Any failed tests must be investigated and corrected, and the cluster re-tested prior to operationalizing the cluster.

Lastly, the script will create an archive named storage-test-YYYYMMDDhhmmss.tgz and include the .summary file, as well as all .json and .txt files from the test run.

Workload Tests

Follow the instructions at https://github.com/brianfrankcooper/YCSB to download and build the latest version of YCSB on a utility node. The toolkit requires the installation of Maven and dependencies to build, so you may want to add a utility node to the cluster with Cloudera Manager, and plan to decommission the utility host at a later time.

HBase

The utility node should be configured as a HBase gateway so that it has the necessary files and configurations present.

Per the YCSB guidance and HBASE-4163 you should create a pre-split table for testing purposes. The following script example is included as create-hbase-table-ycsb, but can be modified for tuning:

if [ -z "$1" ]; then
  echo "The first script argument must be the number of splits,
  #recommended to be 10 * number of regionservers"
  exit
fi

cat <<EOF | hbase shell -n
n_splits=$1 # HBase recommends (10 * number of regionservers)

[Entries on finding words and elements]
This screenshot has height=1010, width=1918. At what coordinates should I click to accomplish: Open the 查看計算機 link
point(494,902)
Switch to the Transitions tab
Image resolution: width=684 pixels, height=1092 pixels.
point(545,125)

#### What you need to do
According to the cluster testing passage, how should the utility node be configured for HBase? The data isn't needed to answer anything here.

#### Answer to this task
As an HBase gateway, so that it has the necessary files and configurations present.